**What is expected**.
Of the lines in the data below, write out exactly those from the one holding "Viewport: 1529px width, 784px" through the one holding "Task: Click the playback", both included.

**Materials provided**.
● ● ● ●
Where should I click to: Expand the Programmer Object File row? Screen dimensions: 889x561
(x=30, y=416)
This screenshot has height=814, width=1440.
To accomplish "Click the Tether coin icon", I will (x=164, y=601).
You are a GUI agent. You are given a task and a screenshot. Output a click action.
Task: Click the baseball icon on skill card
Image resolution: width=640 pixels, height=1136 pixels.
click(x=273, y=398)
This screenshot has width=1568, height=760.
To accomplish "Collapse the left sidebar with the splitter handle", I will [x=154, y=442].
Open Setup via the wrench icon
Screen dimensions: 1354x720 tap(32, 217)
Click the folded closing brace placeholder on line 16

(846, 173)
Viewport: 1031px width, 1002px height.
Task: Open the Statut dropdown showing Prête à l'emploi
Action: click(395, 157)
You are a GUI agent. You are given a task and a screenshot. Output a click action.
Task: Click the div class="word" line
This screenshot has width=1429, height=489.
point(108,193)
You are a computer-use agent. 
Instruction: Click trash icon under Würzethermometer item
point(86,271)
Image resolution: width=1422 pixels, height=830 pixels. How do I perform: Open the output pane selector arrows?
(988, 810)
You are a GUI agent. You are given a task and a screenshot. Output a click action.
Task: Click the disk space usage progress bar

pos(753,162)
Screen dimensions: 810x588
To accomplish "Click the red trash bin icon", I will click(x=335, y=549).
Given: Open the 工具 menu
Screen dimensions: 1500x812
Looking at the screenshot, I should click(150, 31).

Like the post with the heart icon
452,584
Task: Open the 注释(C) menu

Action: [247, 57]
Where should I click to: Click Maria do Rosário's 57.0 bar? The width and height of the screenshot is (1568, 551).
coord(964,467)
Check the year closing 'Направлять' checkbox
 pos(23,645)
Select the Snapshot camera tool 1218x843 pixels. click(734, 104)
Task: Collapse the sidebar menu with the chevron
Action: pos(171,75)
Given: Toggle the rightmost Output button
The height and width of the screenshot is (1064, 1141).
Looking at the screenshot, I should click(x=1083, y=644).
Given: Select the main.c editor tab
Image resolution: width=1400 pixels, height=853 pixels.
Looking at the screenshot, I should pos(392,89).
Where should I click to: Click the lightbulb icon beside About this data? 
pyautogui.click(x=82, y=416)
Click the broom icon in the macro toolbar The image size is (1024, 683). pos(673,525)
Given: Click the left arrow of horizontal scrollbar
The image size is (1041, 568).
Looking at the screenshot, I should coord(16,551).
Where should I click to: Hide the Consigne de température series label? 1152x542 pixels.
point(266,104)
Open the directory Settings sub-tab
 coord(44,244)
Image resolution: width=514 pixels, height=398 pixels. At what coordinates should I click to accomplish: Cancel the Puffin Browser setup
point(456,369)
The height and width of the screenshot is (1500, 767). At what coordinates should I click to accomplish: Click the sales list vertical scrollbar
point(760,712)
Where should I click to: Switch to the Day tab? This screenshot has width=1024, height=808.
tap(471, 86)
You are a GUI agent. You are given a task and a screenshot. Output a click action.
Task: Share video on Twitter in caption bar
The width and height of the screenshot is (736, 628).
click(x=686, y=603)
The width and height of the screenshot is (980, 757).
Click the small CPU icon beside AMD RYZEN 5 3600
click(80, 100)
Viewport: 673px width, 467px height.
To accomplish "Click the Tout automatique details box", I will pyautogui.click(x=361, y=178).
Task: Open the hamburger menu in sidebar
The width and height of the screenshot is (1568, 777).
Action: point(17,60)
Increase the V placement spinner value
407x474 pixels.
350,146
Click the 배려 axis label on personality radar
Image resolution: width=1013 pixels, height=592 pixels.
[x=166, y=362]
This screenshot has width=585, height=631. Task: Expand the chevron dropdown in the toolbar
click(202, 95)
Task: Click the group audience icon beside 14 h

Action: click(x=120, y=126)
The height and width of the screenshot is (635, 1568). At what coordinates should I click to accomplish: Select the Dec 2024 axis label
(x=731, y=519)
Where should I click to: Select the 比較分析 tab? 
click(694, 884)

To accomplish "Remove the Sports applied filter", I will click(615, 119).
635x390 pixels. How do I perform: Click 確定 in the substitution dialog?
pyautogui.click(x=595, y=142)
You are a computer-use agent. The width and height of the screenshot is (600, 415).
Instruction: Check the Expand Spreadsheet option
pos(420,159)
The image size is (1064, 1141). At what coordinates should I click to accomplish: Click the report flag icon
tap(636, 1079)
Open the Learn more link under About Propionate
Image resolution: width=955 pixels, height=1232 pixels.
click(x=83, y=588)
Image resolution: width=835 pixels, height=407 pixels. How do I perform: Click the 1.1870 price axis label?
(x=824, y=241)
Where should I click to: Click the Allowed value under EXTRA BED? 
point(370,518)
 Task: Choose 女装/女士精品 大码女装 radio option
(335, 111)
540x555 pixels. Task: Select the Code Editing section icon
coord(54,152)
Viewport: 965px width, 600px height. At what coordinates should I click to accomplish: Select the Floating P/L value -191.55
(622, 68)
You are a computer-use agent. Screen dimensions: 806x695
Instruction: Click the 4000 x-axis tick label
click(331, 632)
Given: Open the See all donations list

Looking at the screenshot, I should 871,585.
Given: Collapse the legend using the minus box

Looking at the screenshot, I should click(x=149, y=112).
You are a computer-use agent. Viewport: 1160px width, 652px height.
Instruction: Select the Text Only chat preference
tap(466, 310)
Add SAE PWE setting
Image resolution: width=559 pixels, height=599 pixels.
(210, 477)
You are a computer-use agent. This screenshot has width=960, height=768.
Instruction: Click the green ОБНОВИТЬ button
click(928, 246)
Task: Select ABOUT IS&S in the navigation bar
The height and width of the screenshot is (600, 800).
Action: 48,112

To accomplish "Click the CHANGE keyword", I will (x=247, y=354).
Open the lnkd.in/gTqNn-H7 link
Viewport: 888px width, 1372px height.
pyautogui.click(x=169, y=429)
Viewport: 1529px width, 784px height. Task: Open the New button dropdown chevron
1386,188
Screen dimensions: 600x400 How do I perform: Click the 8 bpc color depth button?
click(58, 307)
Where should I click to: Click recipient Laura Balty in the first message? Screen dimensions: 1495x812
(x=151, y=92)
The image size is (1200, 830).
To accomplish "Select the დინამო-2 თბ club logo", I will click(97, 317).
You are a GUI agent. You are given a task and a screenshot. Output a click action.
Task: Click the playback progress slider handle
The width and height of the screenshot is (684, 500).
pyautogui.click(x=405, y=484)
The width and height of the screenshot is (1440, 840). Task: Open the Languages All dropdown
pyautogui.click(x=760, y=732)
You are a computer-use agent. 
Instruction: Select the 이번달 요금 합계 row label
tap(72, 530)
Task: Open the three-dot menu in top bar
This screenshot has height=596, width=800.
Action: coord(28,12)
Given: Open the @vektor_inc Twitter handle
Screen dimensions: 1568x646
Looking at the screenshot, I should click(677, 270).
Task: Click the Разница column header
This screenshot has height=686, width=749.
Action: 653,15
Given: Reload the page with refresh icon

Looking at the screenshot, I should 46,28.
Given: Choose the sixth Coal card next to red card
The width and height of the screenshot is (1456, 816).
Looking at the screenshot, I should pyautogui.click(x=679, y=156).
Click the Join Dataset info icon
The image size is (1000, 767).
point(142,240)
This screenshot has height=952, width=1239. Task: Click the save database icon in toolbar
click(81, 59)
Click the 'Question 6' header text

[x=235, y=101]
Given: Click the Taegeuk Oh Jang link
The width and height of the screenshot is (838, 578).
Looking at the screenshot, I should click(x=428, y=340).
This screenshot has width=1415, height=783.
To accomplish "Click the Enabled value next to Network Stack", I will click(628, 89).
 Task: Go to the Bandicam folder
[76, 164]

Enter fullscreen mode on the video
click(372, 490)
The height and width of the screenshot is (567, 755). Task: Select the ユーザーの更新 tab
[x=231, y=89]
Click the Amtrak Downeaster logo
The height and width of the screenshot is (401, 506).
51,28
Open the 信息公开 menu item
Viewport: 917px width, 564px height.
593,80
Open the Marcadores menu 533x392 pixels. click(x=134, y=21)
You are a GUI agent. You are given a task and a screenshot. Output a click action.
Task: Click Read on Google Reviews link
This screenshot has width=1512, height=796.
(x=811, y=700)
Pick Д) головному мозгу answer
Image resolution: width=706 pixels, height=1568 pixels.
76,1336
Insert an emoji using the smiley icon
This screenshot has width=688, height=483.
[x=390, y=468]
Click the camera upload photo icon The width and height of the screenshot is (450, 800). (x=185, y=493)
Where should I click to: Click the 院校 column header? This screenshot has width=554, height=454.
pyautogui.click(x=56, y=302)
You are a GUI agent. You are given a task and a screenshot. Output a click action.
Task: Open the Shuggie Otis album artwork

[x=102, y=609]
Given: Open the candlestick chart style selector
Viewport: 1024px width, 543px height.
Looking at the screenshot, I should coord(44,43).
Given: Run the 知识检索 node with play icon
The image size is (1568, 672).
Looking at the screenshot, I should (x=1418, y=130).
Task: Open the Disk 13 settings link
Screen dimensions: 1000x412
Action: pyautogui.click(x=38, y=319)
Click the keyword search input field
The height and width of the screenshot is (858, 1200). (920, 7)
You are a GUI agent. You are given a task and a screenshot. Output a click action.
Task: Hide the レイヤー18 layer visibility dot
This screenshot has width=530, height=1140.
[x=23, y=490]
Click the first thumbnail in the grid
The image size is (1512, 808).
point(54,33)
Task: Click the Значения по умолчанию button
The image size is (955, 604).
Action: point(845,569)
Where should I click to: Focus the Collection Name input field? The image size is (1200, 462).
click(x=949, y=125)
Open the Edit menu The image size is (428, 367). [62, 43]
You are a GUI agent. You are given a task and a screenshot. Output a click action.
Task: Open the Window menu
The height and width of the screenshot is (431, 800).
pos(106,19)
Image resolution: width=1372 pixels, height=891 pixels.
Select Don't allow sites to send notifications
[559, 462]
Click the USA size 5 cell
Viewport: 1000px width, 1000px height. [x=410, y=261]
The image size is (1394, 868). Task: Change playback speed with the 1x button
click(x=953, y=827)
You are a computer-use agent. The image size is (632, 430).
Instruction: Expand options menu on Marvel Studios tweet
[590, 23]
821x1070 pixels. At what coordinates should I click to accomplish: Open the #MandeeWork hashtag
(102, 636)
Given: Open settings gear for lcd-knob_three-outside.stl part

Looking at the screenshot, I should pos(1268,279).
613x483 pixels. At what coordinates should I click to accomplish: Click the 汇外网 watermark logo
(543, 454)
● ● ● ●
**Result of this task**.
Viewport: 1529px width, 784px height. Task: Open the New button dropdown chevron
1386,188
Screen dimensions: 600x400 How do I perform: Click the 8 bpc color depth button?
click(58, 307)
Where should I click to: Click recipient Laura Balty in the first message? Screen dimensions: 1495x812
(x=151, y=92)
The image size is (1200, 830).
To accomplish "Select the დინამო-2 თბ club logo", I will click(97, 317).
You are a GUI agent. You are given a task and a screenshot. Output a click action.
Task: Click the playback progress slider handle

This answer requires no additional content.